(Provided data)

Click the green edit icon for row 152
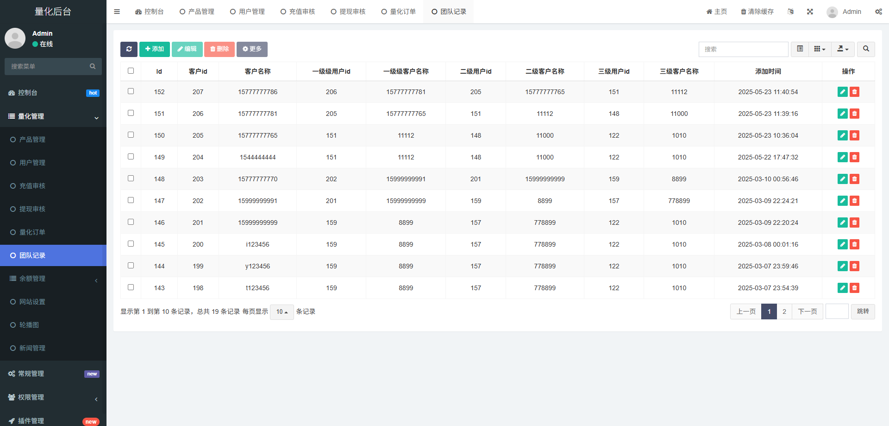 pyautogui.click(x=842, y=92)
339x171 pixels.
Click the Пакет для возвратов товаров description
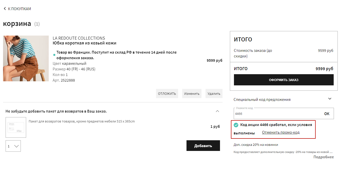pos(82,121)
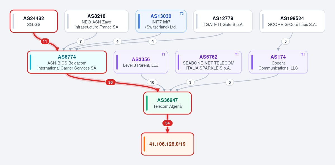
Task: Click the 7 edge count badge
Action: [x=81, y=41]
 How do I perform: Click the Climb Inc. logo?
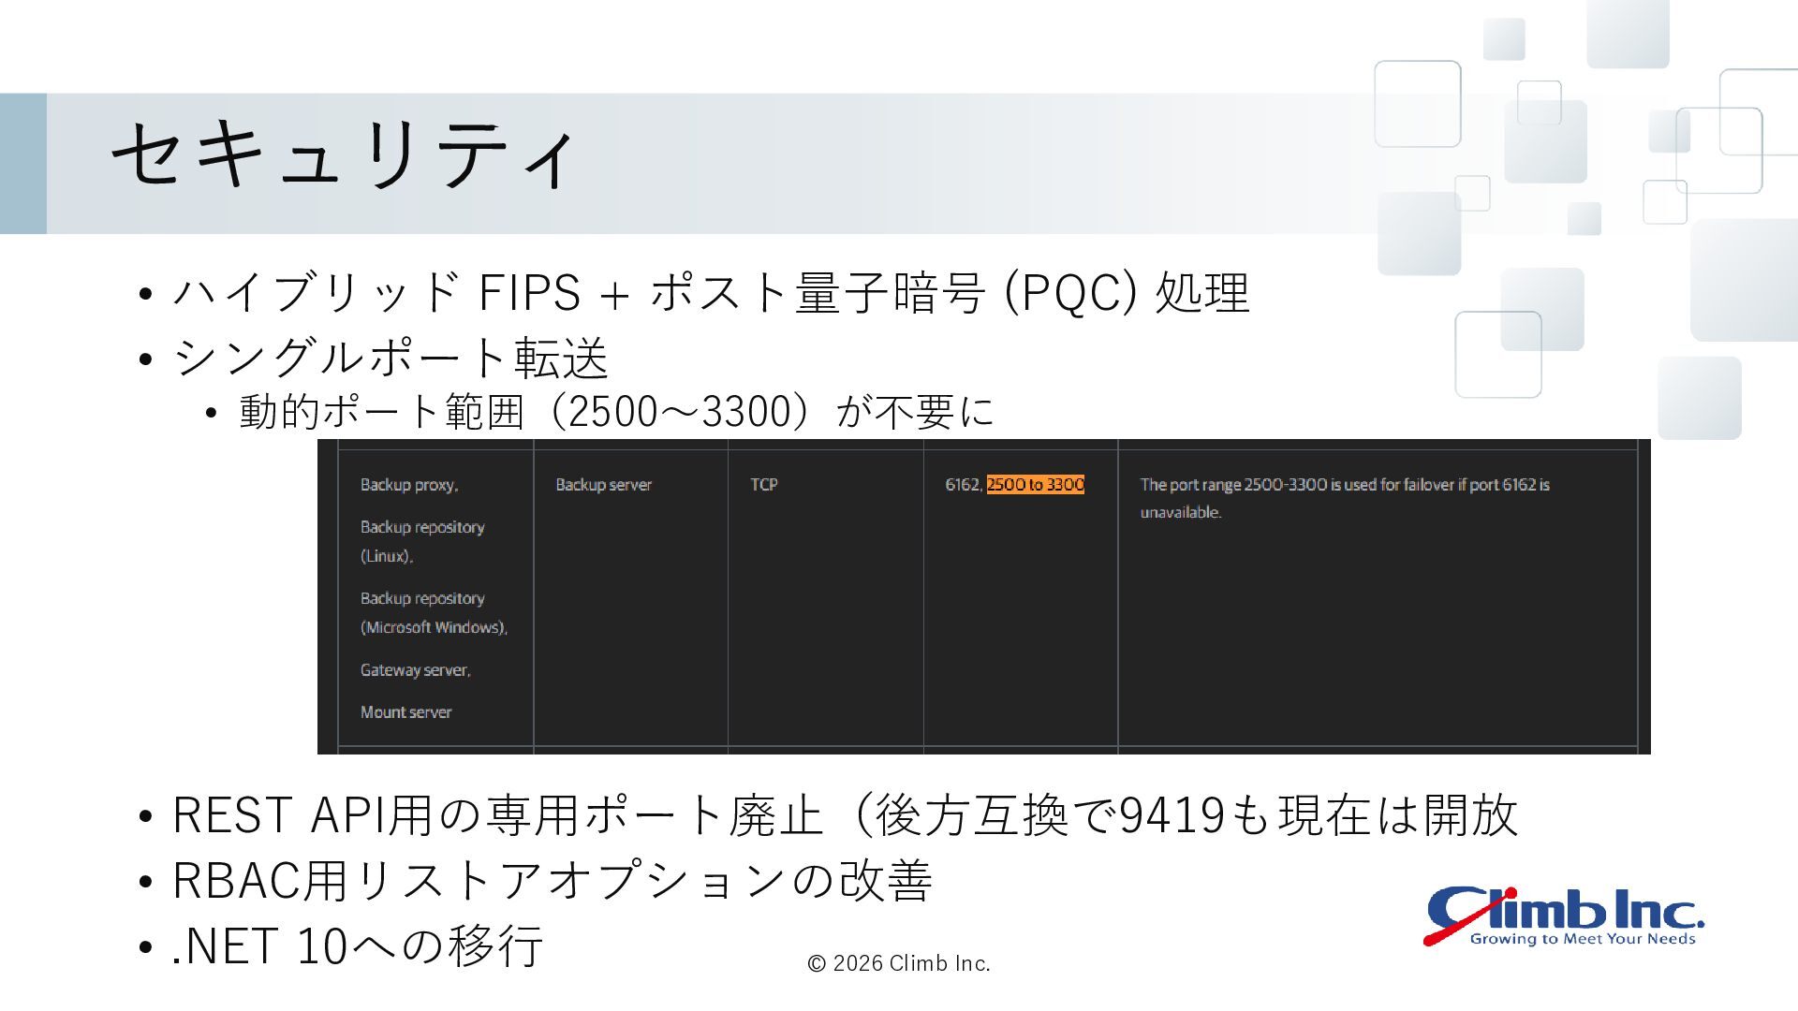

(End Provided data)

> **To do**
Restate each entry word for word. Omit every picture.

> **Answer**
Click the green edit icon for row 152
 pyautogui.click(x=842, y=92)
339x171 pixels.
Click the Пакет для возвратов товаров description
pos(82,121)
Task: Click the 7 edge count badge
Action: [x=81, y=41]
 How do I perform: Click the Climb Inc. logo?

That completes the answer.